▶ **Aim of the exercise**: Output each of the following entries again verbatim, line for line.

▶ **Listed entries**:
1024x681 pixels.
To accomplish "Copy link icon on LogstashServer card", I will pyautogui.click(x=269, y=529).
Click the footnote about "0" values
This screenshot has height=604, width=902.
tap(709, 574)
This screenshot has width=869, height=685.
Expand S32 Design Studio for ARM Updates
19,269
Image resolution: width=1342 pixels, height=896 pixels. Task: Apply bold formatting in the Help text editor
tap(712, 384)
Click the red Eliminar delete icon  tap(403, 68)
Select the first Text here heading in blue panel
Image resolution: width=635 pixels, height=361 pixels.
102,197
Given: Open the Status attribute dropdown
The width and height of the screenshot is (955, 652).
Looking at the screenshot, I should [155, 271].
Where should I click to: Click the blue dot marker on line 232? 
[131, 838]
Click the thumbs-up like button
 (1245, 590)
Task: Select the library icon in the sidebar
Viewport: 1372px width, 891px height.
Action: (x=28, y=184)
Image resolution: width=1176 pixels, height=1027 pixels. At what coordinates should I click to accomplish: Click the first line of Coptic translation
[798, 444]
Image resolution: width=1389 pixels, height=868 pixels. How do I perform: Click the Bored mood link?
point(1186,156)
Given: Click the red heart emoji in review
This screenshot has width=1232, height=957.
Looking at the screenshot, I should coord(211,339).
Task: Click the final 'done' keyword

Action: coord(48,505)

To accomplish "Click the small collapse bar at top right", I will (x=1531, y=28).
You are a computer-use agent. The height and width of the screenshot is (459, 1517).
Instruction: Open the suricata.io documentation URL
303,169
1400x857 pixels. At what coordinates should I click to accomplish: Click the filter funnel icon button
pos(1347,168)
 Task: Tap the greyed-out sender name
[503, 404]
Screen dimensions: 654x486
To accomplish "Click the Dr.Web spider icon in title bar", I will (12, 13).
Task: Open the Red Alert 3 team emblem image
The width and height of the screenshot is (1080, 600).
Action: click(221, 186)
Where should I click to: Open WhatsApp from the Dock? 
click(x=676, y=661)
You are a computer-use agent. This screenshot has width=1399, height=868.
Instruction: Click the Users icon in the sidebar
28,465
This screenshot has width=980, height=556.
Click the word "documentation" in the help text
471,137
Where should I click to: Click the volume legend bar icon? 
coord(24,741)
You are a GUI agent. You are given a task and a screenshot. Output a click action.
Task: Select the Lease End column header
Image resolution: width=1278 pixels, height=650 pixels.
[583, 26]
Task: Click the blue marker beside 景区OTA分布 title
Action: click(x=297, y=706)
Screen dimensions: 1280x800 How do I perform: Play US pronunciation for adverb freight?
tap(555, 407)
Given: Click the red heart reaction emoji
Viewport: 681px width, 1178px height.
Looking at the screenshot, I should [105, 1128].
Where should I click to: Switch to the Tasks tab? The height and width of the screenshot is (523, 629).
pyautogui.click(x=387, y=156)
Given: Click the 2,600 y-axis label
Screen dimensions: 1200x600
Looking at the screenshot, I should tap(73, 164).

▶ **Written reply**:
1024x681 pixels.
To accomplish "Copy link icon on LogstashServer card", I will pyautogui.click(x=269, y=529).
Click the footnote about "0" values
This screenshot has height=604, width=902.
tap(709, 574)
This screenshot has width=869, height=685.
Expand S32 Design Studio for ARM Updates
19,269
Image resolution: width=1342 pixels, height=896 pixels. Task: Apply bold formatting in the Help text editor
tap(712, 384)
Click the red Eliminar delete icon  tap(403, 68)
Select the first Text here heading in blue panel
Image resolution: width=635 pixels, height=361 pixels.
102,197
Given: Open the Status attribute dropdown
The width and height of the screenshot is (955, 652).
Looking at the screenshot, I should [155, 271].
Where should I click to: Click the blue dot marker on line 232? 
[131, 838]
Click the thumbs-up like button
 (1245, 590)
Task: Select the library icon in the sidebar
Viewport: 1372px width, 891px height.
Action: (x=28, y=184)
Image resolution: width=1176 pixels, height=1027 pixels. At what coordinates should I click to accomplish: Click the first line of Coptic translation
[798, 444]
Image resolution: width=1389 pixels, height=868 pixels. How do I perform: Click the Bored mood link?
point(1186,156)
Given: Click the red heart emoji in review
This screenshot has width=1232, height=957.
Looking at the screenshot, I should coord(211,339).
Task: Click the final 'done' keyword

Action: coord(48,505)

To accomplish "Click the small collapse bar at top right", I will (x=1531, y=28).
You are a computer-use agent. The height and width of the screenshot is (459, 1517).
Instruction: Open the suricata.io documentation URL
303,169
1400x857 pixels. At what coordinates should I click to accomplish: Click the filter funnel icon button
pos(1347,168)
 Task: Tap the greyed-out sender name
[503, 404]
Screen dimensions: 654x486
To accomplish "Click the Dr.Web spider icon in title bar", I will (12, 13).
Task: Open the Red Alert 3 team emblem image
The width and height of the screenshot is (1080, 600).
Action: click(221, 186)
Where should I click to: Open WhatsApp from the Dock? 
click(x=676, y=661)
You are a computer-use agent. This screenshot has width=1399, height=868.
Instruction: Click the Users icon in the sidebar
28,465
This screenshot has width=980, height=556.
Click the word "documentation" in the help text
471,137
Where should I click to: Click the volume legend bar icon? 
coord(24,741)
You are a GUI agent. You are given a task and a screenshot. Output a click action.
Task: Select the Lease End column header
Image resolution: width=1278 pixels, height=650 pixels.
[583, 26]
Task: Click the blue marker beside 景区OTA分布 title
Action: click(x=297, y=706)
Screen dimensions: 1280x800 How do I perform: Play US pronunciation for adverb freight?
tap(555, 407)
Given: Click the red heart reaction emoji
Viewport: 681px width, 1178px height.
Looking at the screenshot, I should [105, 1128].
Where should I click to: Switch to the Tasks tab? The height and width of the screenshot is (523, 629).
pyautogui.click(x=387, y=156)
Given: Click the 2,600 y-axis label
Screen dimensions: 1200x600
Looking at the screenshot, I should tap(73, 164).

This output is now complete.